We gave a lift to two young people from ISM [International Solidarity Movement] who wanted to get to Kedumim police station. Azzun is still blocked.
When we came back, there were no blockades  at the main entrance nor at the western one, but there were soldiers there who stopped people who were entering the town and asked them questions.
The two young people, one from Australia and another from England, told us about the time they had spent in Azzun. The municipality provided them with accommodation. However, they went through some difficult days in Azzun and it was even worse for the residents. On Friday, as they were following the soldiers in order to take their picture, the latter turned around and attacked them. They threw the young woman to the ground and beat the young man and then they just took their cameras and went away. They also told us about soldiers shooting in the air or others who catch twelve year old children in the street, take them in their jeep and then release them somewhere. They talked about the residents' fear because it seemed that the soldiers needed no special reason and that nobody cared about them. The two sounded quite trustworthy and it is a pity there are very few photographed testimonies.

Funduq 07:00
The village is quiet. The shops are closed. There are two military vehicles here.

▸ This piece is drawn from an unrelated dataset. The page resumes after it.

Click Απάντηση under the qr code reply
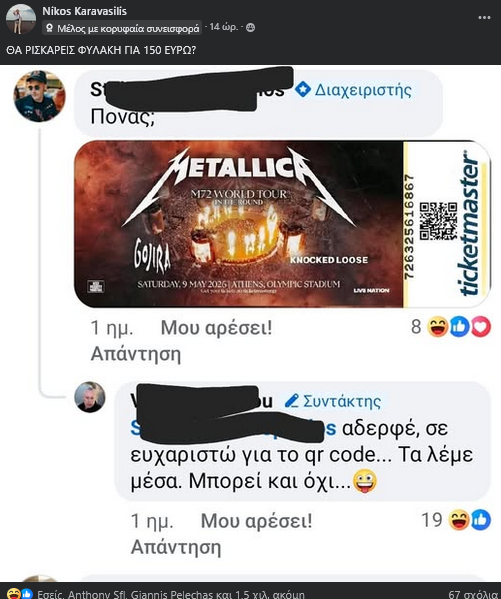Viewport: 501px width, 599px height. (x=176, y=547)
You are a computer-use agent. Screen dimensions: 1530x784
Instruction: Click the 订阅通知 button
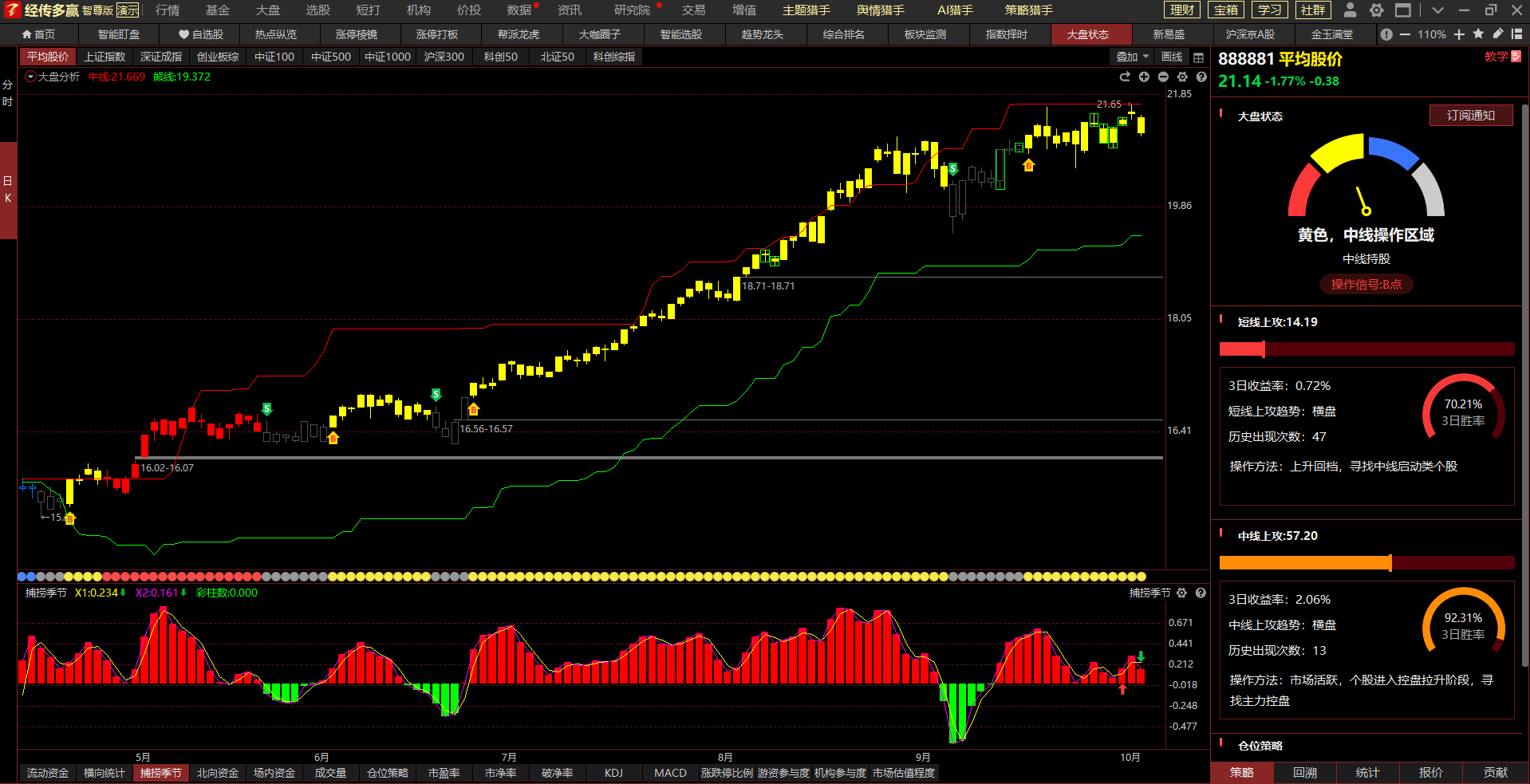tap(1470, 116)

The village seems to be coming back to life. The shops are open and there is no military presence.

Jit 07:05
There is a checkpoint in the direction of Jit. Palestinian vehicles are not allowed to pass.

Anabta 07:15
About 17 cars are in line to leave Tulkarm for road 60. The passage is relatively quick – about 5 minutes for 10 cars.

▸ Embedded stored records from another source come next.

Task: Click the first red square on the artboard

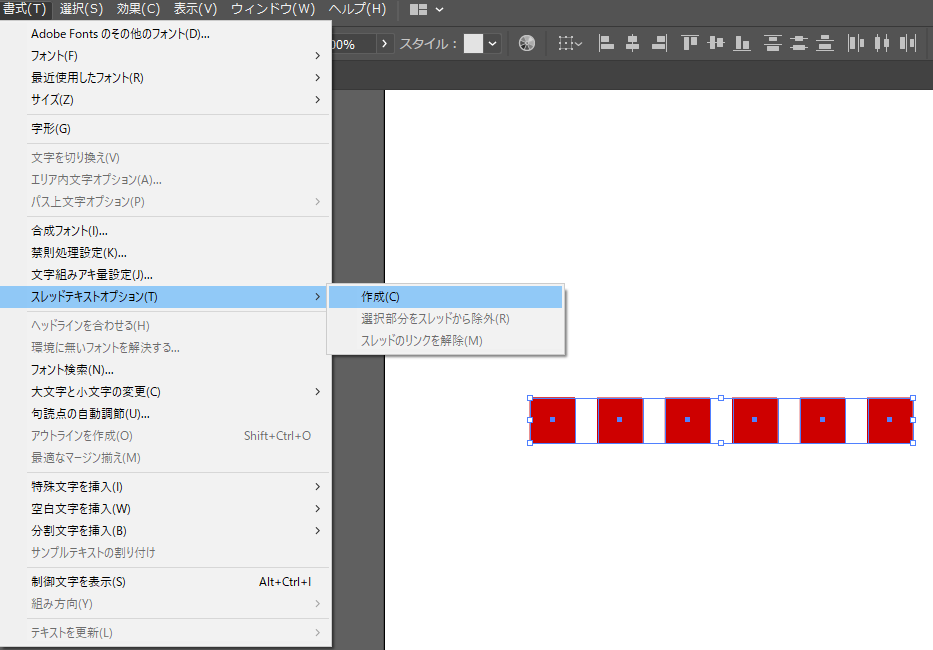Action: [x=553, y=420]
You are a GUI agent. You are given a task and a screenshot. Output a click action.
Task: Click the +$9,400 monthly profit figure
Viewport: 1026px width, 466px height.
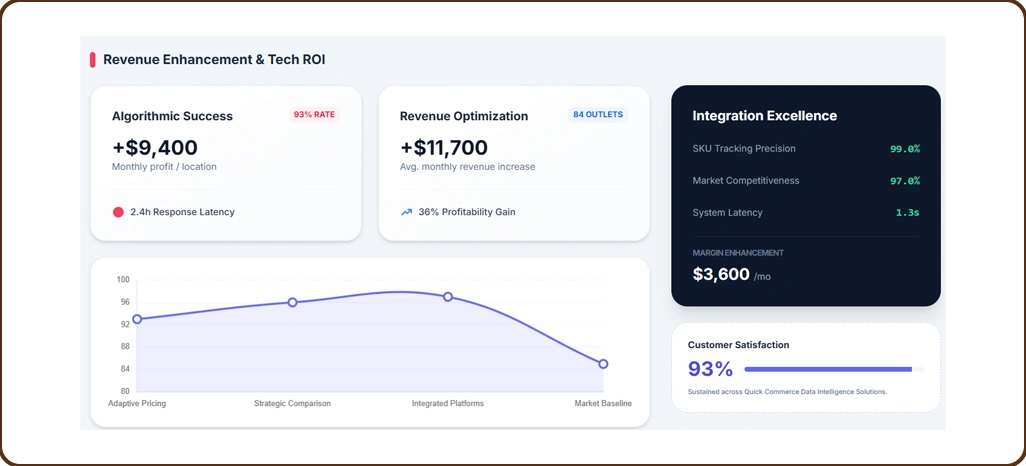[155, 147]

There are many pedestrians but most of them pass without inspection. Sometimes the ID card and the hand luggage of a young man are checked. On leaving town, some of the taxis are stopped and an ID card is taken for inspection in an Israeli police vehicle. Two minutes later, they are released. The checkpoint commander claims he doesn't know what they are looking for. When we arrived, there was one detainee whose ID card "failed" the inspection, and another one was taken out of the cab while we were there. They are waiting for a more thorough examination.